W zakamarkach za białą obudową można dostrzec fornir z teaku indonezyjskiego, specjalnie wybranego do tego celu przez architektki. Ich zdaniem, akurat ten rodzaj egzotycznego drewna wyróżnia się wyjątkowo subtelnym rysunkiem (teakiem indonezyjskim zostały również obudowane masywne słupy). Kubiczny stolik przy kanapach został zrobiony na zamówienie, według projektu Katarzyny Bukowskiej i Zofii Żółtowskiej. To kolejny element wykonany z drewna, ale tym razem w fornirze hebanowym. Od góry przestrzeń dopełniają lampy – trzy chromowane kule, których lustrzana powierzchnia załamuje światło i tworzy nieco „kosmiczny” efekt.

Klon górą

Wspinając się po schodach, trafiamy na pomysłowo zagospodarowaną antresolę. Znajduje się na niej przestronna sala kina domowego, idealna również do zabawy dla trójki pociech właścicieli. Początkowo planowano ulokować w tym miejscu jacuzzi, jednak potrzeba stworzenia przestrzeni do wesołych harców najmłodszych domowników przeważyła. Projektantki odgrodziły antresolę od korytarza na piętrze szklanymi drzwiami. Dzięki tej transparentnej przegrodzie powstała strefa zamknięta, ale równocześnie nie doszło do zmniejszenia przestrzeni. Na pierwszej kondygnacji budynku również nie brakuje sporych ilości drewna. Żeby nie było zbyt monotonnie i ciężko, do wykończenia podwieszanego sufitu użyto jasnego klonu.

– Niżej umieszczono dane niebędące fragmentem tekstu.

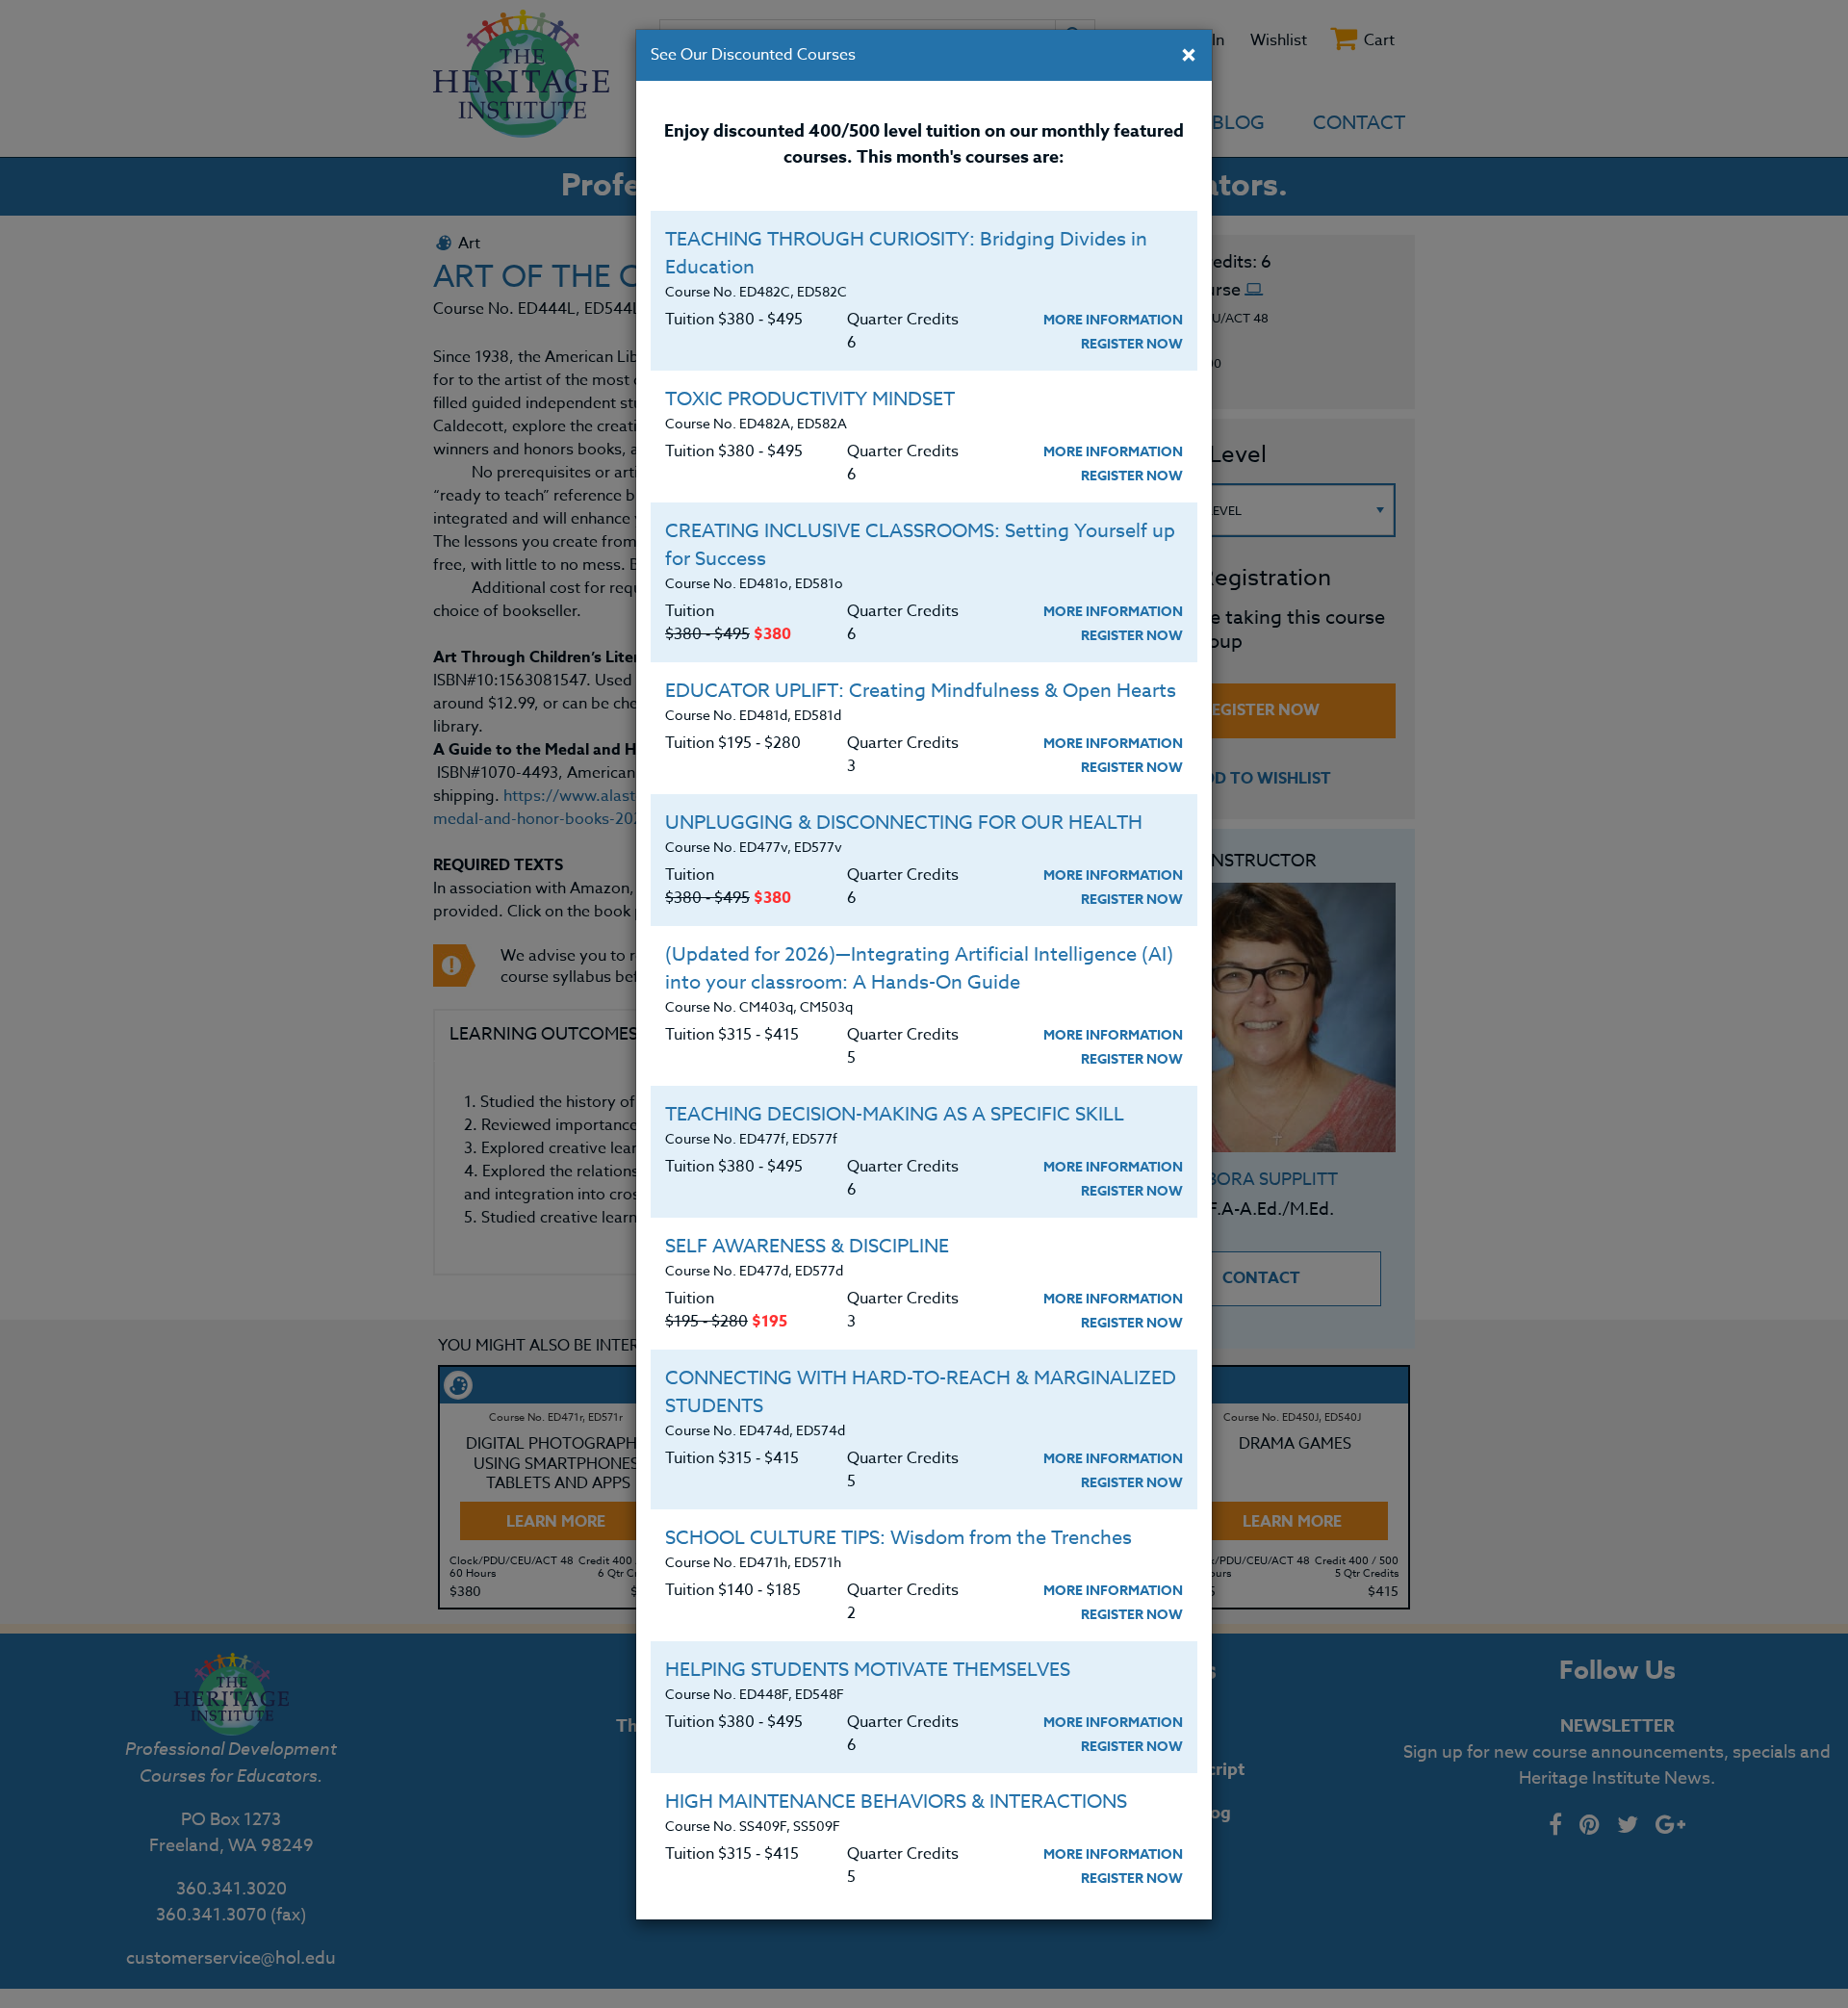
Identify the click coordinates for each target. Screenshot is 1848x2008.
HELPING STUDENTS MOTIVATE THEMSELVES (867, 1670)
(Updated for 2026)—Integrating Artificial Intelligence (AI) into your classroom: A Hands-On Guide (919, 968)
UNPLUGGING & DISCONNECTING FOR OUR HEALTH (903, 823)
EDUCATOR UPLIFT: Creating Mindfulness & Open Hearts (920, 691)
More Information (1113, 320)
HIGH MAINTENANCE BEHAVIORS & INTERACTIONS (896, 1801)
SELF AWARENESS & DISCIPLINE (807, 1246)
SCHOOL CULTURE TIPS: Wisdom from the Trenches (898, 1538)
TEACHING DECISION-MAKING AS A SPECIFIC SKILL (894, 1114)
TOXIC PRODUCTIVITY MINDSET (810, 399)
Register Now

— Nie przepadam za stosowaniem w całym domu tego samego gatunku drewna. To okropnie nudne, a w rezultacie nie daje zbyt wielu możliwości aranżacji, wciąż bowiem trzeba dostosowywać się z kolorem mebli do jednego odcienia. Wymyśliłyśmy, że na dole będzie teak, a na górze klon, także w sypialni państwa domu — wyjaśnia Katarzyna Bukowska.

Elegancki azyl

Sypialnia gospodarzy wyraźnie różni się od innych części domu. Jest bardziej jasna i elegancka, choć nadal, zgodnie z życzeniem inwestorów, mamy do czynienia z elegancją w duchu nowoczesnej prostoty. Przytulny i szykowny klimat wprowadzają do tego pokoju: miękkie, tapicerowane łóżko i lejące się zasłony. Aby pogłębić nastrój prywatności, architektki zaproponowały państwu Karolinie i Rafałowi umieszczenie naprzeciwko posłania biokominka.

— Niestety, w tym miejscu nie można było zainstalować tradycyjnego kominka. W zamian doskonale sprawdza się kominek ekologiczny, który nie potrzebuje wentylacji, jest w pełni bezpieczny, a jego paliwo ulega całkowitemu spaleniu, bez jakichkolwiek skutków ubocznych — twierdzą projektantki wnętrz.

Sypialnia otwiera się na łazienkę, z którą łączy się za pośrednictwem szklanych przesłon. W salonie kąpielowym również można dostrzec nietypowe materiały. Do obudowy wanny i szafki pod umywalkę użyto drewna bambusowego. Z kolei surowe, kontrastujące z ciepłym odcieniem drewna, płyty nad wanną sporządzone są z zaimpregnowanego betonu.

— Trochę poeksperymentowałyśmy — uśmiechają się projektantki.